Johnny cringes when his teacher calls on him to read out loud in class. Most of the time he can’t recognize the words and when he does, he can’t pronounce them correctly. He always gets poor grades in spelling and writing and no matter how hard he tries, he still struggles. School is a very unpleasant place to be and deep down he feels he can’t measure up to his peers.
Johnny has dyslexia. But what promises to be good news for children struggling with dyslexia may make a world of difference for Johnny and other children like him. Scientists are beginning to decipher what is actually going on in the brain of a person with the disorder, and consequently ways to make things better. What was once scattered puzzle pieces in the minds of academics now are fitting together, thanks to the latest research.
Dyslexia is a disorder in which the brain doesn’t properly recognize symbols such as letters and numbers. It can be incredibly frustrating for developing readers, as it thwarts their ability to interpret the written language. Not only does their academic performance often suffer, their self-esteem takes a blow as well. Approximately 5-20 percent of the population has this condition.
Overcoming the restraints of dyslexia.
However, dyslexics are noted for their ability to overcome the restraints the disorder places on them. Many famous celebrities such as Cher, Whoopi Goldberg, and Henry Winkler have discussed their dyslexia and how they blasted through the barriers they faced. People with dyslexia often have enhanced spatial abilities and use that to open doors where others have closed. The problem has been determining who is likely to improve in reading ability and how much remediation they will need.

_ _ _

- Required actions:
- 1) According to the dyslexia passage, what share of the population has dyslexia?
- 2) Repeat part of the dyslexia passage word for word, beginning at the words "Johnny has dyslexia." and stopping after "has this condition.".
- 3) Carry on the dyslexia passage from the point where it stops.
The material after this point has no role in the work.

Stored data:
_ _ _

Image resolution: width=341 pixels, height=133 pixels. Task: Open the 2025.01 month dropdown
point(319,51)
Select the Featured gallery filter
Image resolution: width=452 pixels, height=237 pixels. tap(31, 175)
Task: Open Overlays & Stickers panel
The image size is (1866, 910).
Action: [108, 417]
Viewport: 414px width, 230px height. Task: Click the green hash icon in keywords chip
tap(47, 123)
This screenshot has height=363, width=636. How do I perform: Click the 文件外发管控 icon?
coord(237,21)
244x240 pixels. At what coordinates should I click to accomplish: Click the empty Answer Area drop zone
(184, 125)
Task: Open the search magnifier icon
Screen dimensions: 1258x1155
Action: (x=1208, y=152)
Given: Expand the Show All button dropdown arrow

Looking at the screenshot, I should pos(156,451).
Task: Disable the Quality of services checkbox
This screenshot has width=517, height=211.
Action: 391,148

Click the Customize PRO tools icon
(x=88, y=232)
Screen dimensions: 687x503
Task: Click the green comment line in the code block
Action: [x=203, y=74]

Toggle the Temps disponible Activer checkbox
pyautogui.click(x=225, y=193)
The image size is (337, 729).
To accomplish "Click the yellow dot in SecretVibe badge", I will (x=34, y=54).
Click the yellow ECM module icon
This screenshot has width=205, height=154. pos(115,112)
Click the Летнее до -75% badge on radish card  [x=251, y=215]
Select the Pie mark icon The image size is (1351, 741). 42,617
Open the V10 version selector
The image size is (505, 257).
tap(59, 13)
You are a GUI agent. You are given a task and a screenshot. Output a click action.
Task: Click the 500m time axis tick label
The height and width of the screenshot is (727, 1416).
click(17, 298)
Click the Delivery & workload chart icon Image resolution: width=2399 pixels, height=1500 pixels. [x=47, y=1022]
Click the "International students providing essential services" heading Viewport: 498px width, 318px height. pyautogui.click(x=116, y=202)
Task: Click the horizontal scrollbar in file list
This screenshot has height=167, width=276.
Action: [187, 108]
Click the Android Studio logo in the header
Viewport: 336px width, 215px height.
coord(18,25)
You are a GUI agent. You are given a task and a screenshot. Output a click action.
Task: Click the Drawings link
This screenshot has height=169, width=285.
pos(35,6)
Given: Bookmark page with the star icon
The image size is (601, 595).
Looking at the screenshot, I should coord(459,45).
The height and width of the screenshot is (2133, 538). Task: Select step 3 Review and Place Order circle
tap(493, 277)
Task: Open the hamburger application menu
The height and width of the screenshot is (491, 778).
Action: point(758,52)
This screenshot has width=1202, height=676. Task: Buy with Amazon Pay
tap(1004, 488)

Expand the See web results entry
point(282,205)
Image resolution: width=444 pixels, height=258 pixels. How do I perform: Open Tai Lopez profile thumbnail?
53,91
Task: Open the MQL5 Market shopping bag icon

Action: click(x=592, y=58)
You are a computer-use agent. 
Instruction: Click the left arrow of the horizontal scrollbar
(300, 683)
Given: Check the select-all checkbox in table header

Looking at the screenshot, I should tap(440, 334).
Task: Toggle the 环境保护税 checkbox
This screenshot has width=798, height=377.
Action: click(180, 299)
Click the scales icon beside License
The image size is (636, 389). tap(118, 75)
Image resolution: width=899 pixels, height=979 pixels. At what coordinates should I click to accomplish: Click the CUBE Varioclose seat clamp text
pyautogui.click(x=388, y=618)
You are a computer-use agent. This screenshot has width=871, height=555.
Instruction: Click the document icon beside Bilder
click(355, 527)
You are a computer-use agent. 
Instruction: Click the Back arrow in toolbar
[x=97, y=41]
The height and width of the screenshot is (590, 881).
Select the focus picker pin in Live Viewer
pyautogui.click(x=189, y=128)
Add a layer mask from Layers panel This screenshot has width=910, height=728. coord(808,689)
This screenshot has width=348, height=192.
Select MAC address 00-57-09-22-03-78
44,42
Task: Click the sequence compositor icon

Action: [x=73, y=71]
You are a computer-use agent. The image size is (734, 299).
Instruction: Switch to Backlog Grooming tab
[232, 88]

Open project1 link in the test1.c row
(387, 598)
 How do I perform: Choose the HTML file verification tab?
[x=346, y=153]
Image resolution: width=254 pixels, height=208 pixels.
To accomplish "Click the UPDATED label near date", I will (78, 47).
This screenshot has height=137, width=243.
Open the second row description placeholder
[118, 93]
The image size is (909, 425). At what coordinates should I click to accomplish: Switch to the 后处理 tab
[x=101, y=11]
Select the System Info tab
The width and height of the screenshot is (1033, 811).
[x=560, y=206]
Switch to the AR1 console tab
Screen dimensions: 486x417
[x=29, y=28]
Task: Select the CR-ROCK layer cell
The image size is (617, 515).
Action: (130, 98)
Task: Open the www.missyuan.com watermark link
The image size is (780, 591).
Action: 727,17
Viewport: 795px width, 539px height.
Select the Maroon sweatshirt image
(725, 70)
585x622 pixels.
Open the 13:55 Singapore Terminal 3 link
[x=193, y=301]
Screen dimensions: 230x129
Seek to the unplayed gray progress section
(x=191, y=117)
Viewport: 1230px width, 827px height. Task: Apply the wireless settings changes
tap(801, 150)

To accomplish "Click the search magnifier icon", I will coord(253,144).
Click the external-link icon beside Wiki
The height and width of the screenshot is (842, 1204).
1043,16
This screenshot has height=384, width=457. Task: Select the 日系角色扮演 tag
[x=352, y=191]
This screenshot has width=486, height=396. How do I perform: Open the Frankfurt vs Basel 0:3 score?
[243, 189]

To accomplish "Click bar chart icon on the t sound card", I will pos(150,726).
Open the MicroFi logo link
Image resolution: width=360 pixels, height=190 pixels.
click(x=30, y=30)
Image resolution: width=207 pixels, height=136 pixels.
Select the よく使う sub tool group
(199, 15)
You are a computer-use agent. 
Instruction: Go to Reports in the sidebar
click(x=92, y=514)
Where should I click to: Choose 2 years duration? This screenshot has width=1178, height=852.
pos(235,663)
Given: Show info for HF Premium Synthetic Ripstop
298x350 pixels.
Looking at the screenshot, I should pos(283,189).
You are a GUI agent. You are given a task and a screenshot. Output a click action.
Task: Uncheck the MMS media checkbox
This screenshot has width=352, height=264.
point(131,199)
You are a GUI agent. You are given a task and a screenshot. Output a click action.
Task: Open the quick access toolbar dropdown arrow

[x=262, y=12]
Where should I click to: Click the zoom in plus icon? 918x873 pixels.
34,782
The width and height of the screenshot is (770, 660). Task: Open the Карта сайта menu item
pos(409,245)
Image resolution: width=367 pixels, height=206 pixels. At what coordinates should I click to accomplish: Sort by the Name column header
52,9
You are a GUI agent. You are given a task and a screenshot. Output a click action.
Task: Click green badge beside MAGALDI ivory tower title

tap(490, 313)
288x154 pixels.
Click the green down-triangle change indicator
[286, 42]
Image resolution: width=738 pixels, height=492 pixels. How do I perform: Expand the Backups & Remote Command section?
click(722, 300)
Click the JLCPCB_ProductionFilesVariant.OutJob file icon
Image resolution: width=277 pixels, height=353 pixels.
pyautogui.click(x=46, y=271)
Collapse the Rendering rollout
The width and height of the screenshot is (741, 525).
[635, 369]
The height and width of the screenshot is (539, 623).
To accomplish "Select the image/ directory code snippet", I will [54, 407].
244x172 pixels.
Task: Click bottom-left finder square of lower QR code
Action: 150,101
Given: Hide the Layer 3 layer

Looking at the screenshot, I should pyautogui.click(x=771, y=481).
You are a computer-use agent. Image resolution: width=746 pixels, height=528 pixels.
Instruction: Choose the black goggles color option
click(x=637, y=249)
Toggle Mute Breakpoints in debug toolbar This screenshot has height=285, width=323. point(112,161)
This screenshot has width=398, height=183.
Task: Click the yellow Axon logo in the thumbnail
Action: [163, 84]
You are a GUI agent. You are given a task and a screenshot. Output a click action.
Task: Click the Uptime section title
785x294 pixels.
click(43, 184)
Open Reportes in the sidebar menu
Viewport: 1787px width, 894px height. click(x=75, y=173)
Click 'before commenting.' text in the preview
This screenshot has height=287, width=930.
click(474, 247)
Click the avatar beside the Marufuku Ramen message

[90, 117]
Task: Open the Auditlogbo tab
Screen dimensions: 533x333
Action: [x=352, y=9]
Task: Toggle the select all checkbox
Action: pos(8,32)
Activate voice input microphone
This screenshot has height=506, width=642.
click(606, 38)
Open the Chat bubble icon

_ _ _

- Answers to the tasks:
- 1) Approximately 5-20 percent of the population has dyslexia.

- 2)
Johnny has dyslexia. But what promises to be good news for children struggling with dyslexia may make a world of difference for Johnny and other children like him. Scientists are beginning to decipher what is actually going on in the brain of a person with the disorder, and consequently ways to make things better. What was once scattered puzzle pieces in the minds of academics now are fitting together, thanks to the latest research.
Dyslexia is a disorder in which the brain doesn’t properly recognize symbols such as letters and numbers. It can be incredibly frustrating for developing readers, as it thwarts their ability to interpret the written language. Not only does their academic performance often suffer, their self-esteem takes a blow as well. Approximately 5-20 percent of the population has this condition.

- 3)
The latest research suggests a brain scan my help reveal if reading ability will improve with time. A study led by Fumiko Hoeft of Stanford University School of Medicine followed 25 children with dyslexia and 20 children without for a little over two years. What they found using MRI technology is that in dyslexic children showing improved reading skills there is more activity in the brain’s right hemisphere. Though the left hemisphere is responsible for language processing and comprehension, the right hemisphere plays a part as well. The new study suggests dyslexics that go on to read without as much hindrance are utilizing the right hemisphere more so than average readers do.
This kind of brain scan could be a huge help in assessing and diagnosing dyslexia. Critics point out that other environmental factors that contribute to reading problems must be accounted for as well. Some students have a higher quality of reading instruction in the classroom than others, and some benefit from additional tutoring. Other students have to struggle along on their own.
Experts agree that one of the most important tools for intervention is sound and explicit phonics instruction. The sooner dyslexia can be detected and then addressed, the better. It’s not uncommon for a breakthrough moment to occur where a child becomes a voracious reader and reads well above their grade level. But it often takes tutors, plenty of parental support, as well as enough self-confidence to forge ahead.